§ EXERCISE BRIEF: Continue the passage on marine turtle conservation and community well-being from its last sentence.

§ STUDY TEXT:
-----
Livelihoods, Community Well-Being and Species Conservation

Posted on January, 16 2007

A Guide for Understanding, Evaluating and Improving the Links in the Context of Marine Turtle Programs.

A Guide for Understanding, Evaluating and Improving the Links in the Context of Marine Turtle Programs.

Anthropologist Felipe Montoya and WWF biologist Carlos Drews present a conceptual framework and methodology for making the link between marine turtle conservation, community livelihoods and community well-being. This holistic approach considers community well-being as the interaction between a wide spectrum of objective community assets, on the one hand, and subjective perceptions regarding the satisfaction of fundamental needs, on the other.

Community assets include financial capital, as well as natural resources, built capital, social, cultural, political and human capital. Fundamental human needs include the organic needs of subsistence, protection of person and place, affection, and liberty of movement and expression, as well as the existential needs of understanding, participation, creation, leisure, identity, and transcendence.
-----
§ DATA SHOWN:
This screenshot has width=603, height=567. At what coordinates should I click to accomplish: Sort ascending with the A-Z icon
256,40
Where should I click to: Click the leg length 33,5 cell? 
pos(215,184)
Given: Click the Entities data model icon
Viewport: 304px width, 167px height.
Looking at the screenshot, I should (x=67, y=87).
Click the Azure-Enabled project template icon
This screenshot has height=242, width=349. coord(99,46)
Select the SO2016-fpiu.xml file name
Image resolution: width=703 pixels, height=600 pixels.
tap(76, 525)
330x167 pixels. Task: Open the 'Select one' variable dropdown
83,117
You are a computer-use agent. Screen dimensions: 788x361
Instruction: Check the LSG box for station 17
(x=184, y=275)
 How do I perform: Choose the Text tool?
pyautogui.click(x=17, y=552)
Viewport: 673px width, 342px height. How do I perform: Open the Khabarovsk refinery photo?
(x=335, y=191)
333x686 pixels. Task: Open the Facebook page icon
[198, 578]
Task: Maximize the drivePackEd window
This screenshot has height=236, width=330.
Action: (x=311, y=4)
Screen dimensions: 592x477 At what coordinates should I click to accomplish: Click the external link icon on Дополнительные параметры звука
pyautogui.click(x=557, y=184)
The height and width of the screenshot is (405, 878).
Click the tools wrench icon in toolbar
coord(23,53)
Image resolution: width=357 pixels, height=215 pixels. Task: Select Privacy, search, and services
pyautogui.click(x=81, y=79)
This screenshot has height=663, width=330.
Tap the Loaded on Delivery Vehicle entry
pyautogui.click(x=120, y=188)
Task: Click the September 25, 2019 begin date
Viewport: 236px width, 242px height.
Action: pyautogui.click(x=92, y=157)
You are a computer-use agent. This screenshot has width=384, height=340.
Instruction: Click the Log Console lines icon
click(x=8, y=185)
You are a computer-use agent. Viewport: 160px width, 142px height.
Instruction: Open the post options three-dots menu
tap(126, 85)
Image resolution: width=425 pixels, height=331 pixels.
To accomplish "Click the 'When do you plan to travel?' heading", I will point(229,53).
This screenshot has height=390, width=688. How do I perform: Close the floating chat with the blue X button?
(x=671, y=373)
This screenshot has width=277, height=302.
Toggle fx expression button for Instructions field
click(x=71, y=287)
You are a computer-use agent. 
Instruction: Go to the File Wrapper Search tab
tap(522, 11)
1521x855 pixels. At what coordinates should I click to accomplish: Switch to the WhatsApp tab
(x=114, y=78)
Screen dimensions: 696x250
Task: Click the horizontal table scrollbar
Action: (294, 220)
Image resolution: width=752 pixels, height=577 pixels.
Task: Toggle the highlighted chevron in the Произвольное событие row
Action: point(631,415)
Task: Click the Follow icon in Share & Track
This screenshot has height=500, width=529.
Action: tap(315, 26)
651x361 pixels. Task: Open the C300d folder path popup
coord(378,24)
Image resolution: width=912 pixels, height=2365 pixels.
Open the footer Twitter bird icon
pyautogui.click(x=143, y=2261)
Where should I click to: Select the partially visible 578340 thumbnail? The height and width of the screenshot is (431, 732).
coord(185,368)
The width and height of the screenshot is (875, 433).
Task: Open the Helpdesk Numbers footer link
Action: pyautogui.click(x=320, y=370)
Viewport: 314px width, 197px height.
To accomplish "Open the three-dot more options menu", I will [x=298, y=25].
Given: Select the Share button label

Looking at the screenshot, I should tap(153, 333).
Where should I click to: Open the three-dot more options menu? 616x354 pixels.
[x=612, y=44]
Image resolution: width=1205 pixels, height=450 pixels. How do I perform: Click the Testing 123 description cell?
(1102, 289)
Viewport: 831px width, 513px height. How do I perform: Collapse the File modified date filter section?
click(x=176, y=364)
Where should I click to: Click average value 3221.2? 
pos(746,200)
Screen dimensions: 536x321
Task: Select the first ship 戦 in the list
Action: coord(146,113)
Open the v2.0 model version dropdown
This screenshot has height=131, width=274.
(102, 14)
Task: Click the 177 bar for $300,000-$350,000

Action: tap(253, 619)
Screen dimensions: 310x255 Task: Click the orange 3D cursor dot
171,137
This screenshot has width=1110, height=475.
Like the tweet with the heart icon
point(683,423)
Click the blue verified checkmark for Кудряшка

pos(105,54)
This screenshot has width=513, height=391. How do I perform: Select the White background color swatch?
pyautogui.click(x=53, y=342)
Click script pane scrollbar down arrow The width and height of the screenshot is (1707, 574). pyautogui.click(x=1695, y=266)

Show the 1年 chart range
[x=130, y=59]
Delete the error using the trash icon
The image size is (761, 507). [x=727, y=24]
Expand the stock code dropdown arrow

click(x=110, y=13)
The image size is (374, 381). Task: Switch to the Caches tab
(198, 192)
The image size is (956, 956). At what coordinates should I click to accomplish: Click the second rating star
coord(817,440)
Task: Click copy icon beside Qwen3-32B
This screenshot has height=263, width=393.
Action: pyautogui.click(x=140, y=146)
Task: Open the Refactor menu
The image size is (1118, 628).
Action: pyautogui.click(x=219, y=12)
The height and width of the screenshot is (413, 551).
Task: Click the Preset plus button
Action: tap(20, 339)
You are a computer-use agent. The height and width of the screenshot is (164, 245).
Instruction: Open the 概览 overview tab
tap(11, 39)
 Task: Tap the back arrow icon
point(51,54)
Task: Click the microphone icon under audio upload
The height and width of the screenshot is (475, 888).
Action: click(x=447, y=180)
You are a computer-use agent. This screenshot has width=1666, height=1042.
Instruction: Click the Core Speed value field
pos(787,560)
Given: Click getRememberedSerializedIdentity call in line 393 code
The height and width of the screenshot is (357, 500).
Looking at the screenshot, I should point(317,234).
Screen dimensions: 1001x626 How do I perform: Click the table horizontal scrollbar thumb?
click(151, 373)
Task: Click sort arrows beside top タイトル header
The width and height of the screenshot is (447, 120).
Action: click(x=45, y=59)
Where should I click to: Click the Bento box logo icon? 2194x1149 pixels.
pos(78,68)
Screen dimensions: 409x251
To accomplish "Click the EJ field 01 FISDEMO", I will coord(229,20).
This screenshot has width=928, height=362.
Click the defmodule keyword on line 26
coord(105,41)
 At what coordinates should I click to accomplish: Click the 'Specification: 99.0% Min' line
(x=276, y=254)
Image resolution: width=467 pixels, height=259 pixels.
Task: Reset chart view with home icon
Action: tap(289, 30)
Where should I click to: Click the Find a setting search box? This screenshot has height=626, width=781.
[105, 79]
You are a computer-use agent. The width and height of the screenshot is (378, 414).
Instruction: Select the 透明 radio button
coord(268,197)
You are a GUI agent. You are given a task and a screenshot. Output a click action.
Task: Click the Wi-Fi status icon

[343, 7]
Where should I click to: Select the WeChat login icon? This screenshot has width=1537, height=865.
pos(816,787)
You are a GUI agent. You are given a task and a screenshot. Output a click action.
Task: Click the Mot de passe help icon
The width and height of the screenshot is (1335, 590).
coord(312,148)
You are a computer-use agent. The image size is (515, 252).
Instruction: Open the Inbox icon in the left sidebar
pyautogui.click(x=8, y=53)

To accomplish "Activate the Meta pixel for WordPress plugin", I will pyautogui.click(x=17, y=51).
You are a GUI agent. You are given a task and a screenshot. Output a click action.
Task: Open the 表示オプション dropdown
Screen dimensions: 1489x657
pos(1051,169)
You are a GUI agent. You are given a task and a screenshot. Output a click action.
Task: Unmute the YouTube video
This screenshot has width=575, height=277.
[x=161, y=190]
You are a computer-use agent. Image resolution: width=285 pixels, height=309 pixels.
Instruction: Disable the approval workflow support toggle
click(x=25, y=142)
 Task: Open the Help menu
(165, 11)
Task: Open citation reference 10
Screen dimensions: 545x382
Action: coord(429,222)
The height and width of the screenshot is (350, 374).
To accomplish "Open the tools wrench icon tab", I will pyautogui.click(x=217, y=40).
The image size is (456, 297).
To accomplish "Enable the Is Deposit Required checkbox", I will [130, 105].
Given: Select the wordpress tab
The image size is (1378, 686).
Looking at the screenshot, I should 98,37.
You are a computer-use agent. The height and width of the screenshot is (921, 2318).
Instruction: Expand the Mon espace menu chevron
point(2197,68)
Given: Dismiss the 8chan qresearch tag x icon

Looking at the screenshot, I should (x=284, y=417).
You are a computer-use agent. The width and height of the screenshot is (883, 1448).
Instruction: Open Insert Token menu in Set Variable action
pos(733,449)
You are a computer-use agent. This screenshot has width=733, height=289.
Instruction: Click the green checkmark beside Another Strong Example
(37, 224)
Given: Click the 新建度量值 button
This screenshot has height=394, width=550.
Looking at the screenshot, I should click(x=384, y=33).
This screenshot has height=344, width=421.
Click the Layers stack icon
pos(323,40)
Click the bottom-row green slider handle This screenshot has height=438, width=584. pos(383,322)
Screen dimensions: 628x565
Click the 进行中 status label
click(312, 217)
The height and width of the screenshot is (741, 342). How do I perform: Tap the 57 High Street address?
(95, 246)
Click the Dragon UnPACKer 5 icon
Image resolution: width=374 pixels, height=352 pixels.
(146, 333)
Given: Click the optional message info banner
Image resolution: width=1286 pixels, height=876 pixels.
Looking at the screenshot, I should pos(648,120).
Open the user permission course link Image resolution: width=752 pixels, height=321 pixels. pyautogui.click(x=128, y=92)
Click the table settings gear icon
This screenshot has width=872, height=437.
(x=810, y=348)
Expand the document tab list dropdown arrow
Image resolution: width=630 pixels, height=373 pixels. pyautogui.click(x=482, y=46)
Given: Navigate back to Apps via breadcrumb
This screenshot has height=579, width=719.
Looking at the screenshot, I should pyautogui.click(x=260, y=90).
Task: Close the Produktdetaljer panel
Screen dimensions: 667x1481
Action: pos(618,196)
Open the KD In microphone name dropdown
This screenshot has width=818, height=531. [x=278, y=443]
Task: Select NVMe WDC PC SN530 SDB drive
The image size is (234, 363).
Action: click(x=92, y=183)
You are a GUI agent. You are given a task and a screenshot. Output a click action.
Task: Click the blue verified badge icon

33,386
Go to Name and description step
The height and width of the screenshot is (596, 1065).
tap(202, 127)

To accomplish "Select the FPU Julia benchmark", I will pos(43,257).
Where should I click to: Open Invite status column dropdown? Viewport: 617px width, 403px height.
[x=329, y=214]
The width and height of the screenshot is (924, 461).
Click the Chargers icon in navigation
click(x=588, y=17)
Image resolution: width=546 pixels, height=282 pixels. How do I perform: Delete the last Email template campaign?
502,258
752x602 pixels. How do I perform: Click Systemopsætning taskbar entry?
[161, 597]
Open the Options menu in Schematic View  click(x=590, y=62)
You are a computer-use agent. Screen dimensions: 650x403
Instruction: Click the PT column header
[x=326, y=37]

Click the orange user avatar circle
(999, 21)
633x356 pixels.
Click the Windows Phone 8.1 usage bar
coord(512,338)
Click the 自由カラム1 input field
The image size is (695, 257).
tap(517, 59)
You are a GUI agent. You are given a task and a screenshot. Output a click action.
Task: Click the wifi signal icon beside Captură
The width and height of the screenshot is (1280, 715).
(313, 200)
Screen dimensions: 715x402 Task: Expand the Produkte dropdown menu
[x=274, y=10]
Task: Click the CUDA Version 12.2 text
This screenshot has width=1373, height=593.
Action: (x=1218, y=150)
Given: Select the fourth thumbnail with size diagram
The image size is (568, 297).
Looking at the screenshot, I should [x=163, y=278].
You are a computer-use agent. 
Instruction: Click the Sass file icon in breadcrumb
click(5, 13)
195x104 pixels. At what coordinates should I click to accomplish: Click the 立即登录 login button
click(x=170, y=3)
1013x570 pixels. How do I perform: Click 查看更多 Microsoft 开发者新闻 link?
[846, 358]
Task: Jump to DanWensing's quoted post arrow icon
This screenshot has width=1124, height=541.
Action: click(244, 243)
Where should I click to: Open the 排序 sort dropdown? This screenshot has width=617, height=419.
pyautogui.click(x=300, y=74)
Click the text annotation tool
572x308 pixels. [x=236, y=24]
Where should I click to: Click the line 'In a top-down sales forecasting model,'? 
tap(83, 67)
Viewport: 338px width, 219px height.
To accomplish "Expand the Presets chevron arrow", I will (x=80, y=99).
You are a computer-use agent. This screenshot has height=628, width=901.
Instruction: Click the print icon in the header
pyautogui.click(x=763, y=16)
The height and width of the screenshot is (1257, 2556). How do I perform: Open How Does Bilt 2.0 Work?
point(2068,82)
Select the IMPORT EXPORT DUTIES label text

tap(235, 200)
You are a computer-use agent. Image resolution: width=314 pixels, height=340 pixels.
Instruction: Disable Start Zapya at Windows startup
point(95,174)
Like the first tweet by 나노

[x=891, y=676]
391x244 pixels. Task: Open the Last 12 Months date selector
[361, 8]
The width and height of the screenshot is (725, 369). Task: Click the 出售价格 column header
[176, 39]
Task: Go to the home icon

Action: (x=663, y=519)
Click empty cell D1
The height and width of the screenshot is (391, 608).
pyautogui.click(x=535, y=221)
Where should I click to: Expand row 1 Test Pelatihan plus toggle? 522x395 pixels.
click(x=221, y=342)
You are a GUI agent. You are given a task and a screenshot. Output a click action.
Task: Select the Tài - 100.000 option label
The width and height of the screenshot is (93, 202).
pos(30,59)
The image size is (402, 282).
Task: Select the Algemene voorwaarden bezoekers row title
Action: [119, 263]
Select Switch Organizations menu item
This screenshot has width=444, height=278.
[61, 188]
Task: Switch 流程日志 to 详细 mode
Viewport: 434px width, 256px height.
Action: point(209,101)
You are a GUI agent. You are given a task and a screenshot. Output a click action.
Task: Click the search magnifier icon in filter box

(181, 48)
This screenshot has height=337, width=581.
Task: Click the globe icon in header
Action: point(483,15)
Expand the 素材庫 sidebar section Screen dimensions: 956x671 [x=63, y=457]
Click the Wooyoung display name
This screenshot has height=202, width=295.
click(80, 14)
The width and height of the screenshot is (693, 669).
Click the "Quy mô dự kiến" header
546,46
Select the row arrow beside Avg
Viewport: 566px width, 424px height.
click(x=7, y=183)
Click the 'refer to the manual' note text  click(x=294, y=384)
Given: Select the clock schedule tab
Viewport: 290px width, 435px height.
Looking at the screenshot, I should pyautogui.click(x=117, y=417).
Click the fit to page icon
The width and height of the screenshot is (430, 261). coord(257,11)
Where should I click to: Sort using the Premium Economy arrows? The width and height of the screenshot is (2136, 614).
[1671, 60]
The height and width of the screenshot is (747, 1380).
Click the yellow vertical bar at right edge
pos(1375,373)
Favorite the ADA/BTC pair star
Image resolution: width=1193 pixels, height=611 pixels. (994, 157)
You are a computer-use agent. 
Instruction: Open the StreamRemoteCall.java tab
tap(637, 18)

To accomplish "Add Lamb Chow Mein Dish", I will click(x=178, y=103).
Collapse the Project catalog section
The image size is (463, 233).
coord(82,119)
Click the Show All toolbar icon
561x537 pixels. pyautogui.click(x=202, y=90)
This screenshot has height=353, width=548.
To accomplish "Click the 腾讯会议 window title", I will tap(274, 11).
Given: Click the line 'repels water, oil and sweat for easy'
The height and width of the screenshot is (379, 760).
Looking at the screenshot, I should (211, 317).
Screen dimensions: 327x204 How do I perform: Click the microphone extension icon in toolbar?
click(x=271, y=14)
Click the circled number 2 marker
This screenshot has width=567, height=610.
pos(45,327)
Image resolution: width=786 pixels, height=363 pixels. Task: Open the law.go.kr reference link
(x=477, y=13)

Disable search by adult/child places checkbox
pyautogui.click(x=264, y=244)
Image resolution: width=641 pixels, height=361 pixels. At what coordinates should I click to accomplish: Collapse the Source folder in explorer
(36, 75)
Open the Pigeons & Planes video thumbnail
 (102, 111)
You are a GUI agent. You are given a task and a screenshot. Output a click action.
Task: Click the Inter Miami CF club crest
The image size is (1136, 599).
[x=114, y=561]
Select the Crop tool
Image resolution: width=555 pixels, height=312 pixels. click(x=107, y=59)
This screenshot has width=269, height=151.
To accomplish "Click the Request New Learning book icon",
-----
§ OUTPUT OF THE TASK:
The creation and implementation of a Community Livelihood Improvement Program (CLIP) involves:
  1. Establishing a multi-pronged partnership, including the local community, the environmental conservation organization with external experts, and the government institutions with local authority, along with other possible stakeholders;

  2. creating a community livelihood improvement plan based on a shared vision of who the community is, what it does, what it has, how it is, and where it wants to be; and

  3. Implementing data-based management for effective decision-making. Three case studies from Latin America (Tortuguero, Junquillal, and Chiriquí) are included for illustrative purposes representing different stages of implementation of the CLIP. The document provides a road map for improving the integration of conservation efforts with progress in community well-being, that is relevant to natural resource conservation projects in general.
Cite this document as: Montoya F. & C. Drews 2006. Livelihoods, Community Well-Being, and Species Conservation. A Guide for Understanding, Evaluating and Improving the Links in the Context of Marine Turtle Programs. WWF - Marine and Species Program for Latin America and the Caribbean, San Jose, Costa Rica.